== Work to be completed ==
A verbatim copy of the entries is the required answer.

== Data supplied ==

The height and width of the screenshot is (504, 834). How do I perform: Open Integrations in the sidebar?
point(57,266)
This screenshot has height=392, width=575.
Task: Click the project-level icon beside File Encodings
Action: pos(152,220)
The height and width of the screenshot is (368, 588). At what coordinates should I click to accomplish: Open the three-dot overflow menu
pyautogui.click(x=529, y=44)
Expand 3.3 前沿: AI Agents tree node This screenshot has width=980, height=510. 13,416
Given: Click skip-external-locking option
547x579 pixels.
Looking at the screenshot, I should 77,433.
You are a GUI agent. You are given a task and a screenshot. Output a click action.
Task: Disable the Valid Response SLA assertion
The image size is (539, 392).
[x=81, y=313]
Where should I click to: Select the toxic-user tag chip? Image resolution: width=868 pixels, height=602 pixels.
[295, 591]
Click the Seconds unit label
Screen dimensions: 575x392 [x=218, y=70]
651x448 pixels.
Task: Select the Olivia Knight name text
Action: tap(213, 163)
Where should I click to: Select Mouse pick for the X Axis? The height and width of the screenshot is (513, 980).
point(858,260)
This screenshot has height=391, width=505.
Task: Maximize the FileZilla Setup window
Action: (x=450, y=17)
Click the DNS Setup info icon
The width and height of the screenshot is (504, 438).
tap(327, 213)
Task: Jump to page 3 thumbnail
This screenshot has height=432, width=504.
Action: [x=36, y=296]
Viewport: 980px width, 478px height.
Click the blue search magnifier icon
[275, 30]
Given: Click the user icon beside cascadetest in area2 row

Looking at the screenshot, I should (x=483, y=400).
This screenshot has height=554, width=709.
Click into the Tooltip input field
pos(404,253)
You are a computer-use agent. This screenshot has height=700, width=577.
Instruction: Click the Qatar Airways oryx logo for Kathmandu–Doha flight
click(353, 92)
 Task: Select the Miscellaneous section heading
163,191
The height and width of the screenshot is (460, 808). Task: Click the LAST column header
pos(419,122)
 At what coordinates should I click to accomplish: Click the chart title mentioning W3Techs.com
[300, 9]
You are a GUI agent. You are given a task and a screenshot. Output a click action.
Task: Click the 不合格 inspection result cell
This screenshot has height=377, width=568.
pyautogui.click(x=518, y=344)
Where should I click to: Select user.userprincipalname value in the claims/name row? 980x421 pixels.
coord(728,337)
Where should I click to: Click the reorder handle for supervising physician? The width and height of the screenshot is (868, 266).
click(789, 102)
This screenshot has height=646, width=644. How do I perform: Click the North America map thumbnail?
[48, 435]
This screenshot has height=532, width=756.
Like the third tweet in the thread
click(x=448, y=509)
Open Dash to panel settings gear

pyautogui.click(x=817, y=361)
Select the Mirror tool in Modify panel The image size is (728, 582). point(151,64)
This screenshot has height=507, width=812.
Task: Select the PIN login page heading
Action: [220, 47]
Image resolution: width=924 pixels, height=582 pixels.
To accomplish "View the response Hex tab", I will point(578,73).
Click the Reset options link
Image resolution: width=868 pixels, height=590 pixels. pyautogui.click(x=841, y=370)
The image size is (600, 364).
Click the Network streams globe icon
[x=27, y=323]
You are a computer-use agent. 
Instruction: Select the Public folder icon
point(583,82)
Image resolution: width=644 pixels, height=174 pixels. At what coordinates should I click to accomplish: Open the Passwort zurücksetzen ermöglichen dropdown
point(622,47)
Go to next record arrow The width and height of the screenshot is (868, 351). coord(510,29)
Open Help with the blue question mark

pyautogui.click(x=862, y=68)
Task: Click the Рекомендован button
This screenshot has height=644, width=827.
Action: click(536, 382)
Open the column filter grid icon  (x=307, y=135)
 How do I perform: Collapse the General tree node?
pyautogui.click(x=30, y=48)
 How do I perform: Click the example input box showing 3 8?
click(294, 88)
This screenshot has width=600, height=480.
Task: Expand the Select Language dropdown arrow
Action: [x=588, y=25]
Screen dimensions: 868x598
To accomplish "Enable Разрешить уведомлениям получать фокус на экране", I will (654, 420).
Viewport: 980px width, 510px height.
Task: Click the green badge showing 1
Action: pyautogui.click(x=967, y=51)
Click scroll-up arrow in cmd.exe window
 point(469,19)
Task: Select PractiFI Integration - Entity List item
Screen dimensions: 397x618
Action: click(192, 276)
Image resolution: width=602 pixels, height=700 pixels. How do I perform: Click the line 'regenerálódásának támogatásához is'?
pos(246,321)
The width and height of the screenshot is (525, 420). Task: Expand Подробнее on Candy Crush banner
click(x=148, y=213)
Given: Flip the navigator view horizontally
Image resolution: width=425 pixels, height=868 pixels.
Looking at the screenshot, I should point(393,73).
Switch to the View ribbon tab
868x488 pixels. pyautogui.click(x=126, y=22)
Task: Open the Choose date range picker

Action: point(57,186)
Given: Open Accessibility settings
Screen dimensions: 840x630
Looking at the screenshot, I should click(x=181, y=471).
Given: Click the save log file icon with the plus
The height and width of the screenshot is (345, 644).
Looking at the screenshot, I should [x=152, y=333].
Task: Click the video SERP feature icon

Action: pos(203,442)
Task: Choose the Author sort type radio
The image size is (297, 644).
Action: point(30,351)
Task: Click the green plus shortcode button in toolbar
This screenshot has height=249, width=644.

== Exercise solution ==
The height and width of the screenshot is (504, 834). How do I perform: Open Integrations in the sidebar?
point(57,266)
This screenshot has height=392, width=575.
Task: Click the project-level icon beside File Encodings
Action: pos(152,220)
The height and width of the screenshot is (368, 588). At what coordinates should I click to accomplish: Open the three-dot overflow menu
pyautogui.click(x=529, y=44)
Expand 3.3 前沿: AI Agents tree node This screenshot has width=980, height=510. 13,416
Given: Click skip-external-locking option
547x579 pixels.
Looking at the screenshot, I should 77,433.
You are a GUI agent. You are given a task and a screenshot. Output a click action.
Task: Disable the Valid Response SLA assertion
The image size is (539, 392).
[x=81, y=313]
Where should I click to: Select the toxic-user tag chip? Image resolution: width=868 pixels, height=602 pixels.
[295, 591]
Click the Seconds unit label
Screen dimensions: 575x392 [x=218, y=70]
651x448 pixels.
Task: Select the Olivia Knight name text
Action: tap(213, 163)
Where should I click to: Select Mouse pick for the X Axis? The height and width of the screenshot is (513, 980).
point(858,260)
This screenshot has height=391, width=505.
Task: Maximize the FileZilla Setup window
Action: (x=450, y=17)
Click the DNS Setup info icon
The width and height of the screenshot is (504, 438).
tap(327, 213)
Task: Jump to page 3 thumbnail
This screenshot has height=432, width=504.
Action: [x=36, y=296]
Viewport: 980px width, 478px height.
Click the blue search magnifier icon
[275, 30]
Given: Click the user icon beside cascadetest in area2 row

Looking at the screenshot, I should (x=483, y=400).
This screenshot has height=554, width=709.
Click into the Tooltip input field
pos(404,253)
You are a computer-use agent. This screenshot has height=700, width=577.
Instruction: Click the Qatar Airways oryx logo for Kathmandu–Doha flight
click(353, 92)
 Task: Select the Miscellaneous section heading
163,191
The height and width of the screenshot is (460, 808). Task: Click the LAST column header
pos(419,122)
 At what coordinates should I click to accomplish: Click the chart title mentioning W3Techs.com
[300, 9]
You are a GUI agent. You are given a task and a screenshot. Output a click action.
Task: Click the 不合格 inspection result cell
This screenshot has height=377, width=568.
pyautogui.click(x=518, y=344)
Where should I click to: Select user.userprincipalname value in the claims/name row? 980x421 pixels.
coord(728,337)
Where should I click to: Click the reorder handle for supervising physician? The width and height of the screenshot is (868, 266).
click(789, 102)
This screenshot has height=646, width=644. How do I perform: Click the North America map thumbnail?
[48, 435]
This screenshot has height=532, width=756.
Like the third tweet in the thread
click(x=448, y=509)
Open Dash to panel settings gear

pyautogui.click(x=817, y=361)
Select the Mirror tool in Modify panel The image size is (728, 582). point(151,64)
This screenshot has height=507, width=812.
Task: Select the PIN login page heading
Action: [220, 47]
Image resolution: width=924 pixels, height=582 pixels.
To accomplish "View the response Hex tab", I will point(578,73).
Click the Reset options link
Image resolution: width=868 pixels, height=590 pixels. pyautogui.click(x=841, y=370)
The image size is (600, 364).
Click the Network streams globe icon
[x=27, y=323]
You are a computer-use agent. 
Instruction: Select the Public folder icon
point(583,82)
Image resolution: width=644 pixels, height=174 pixels. At what coordinates should I click to accomplish: Open the Passwort zurücksetzen ermöglichen dropdown
point(622,47)
Go to next record arrow The width and height of the screenshot is (868, 351). coord(510,29)
Open Help with the blue question mark

pyautogui.click(x=862, y=68)
Task: Click the Рекомендован button
This screenshot has height=644, width=827.
Action: click(536, 382)
Open the column filter grid icon  (x=307, y=135)
 How do I perform: Collapse the General tree node?
pyautogui.click(x=30, y=48)
 How do I perform: Click the example input box showing 3 8?
click(294, 88)
This screenshot has width=600, height=480.
Task: Expand the Select Language dropdown arrow
Action: [x=588, y=25]
Screen dimensions: 868x598
To accomplish "Enable Разрешить уведомлениям получать фокус на экране", I will (654, 420).
Viewport: 980px width, 510px height.
Task: Click the green badge showing 1
Action: pyautogui.click(x=967, y=51)
Click scroll-up arrow in cmd.exe window
 point(469,19)
Task: Select PractiFI Integration - Entity List item
Screen dimensions: 397x618
Action: click(192, 276)
Image resolution: width=602 pixels, height=700 pixels. How do I perform: Click the line 'regenerálódásának támogatásához is'?
pos(246,321)
The width and height of the screenshot is (525, 420). Task: Expand Подробнее on Candy Crush banner
click(x=148, y=213)
Given: Flip the navigator view horizontally
Image resolution: width=425 pixels, height=868 pixels.
Looking at the screenshot, I should point(393,73).
Switch to the View ribbon tab
868x488 pixels. pyautogui.click(x=126, y=22)
Task: Open the Choose date range picker

Action: point(57,186)
Given: Open Accessibility settings
Screen dimensions: 840x630
Looking at the screenshot, I should click(x=181, y=471).
Given: Click the save log file icon with the plus
The height and width of the screenshot is (345, 644).
Looking at the screenshot, I should [x=152, y=333].
Task: Click the video SERP feature icon

Action: pos(203,442)
Task: Choose the Author sort type radio
The image size is (297, 644).
Action: point(30,351)
Task: Click the green plus shortcode button in toolbar
This screenshot has height=249, width=644.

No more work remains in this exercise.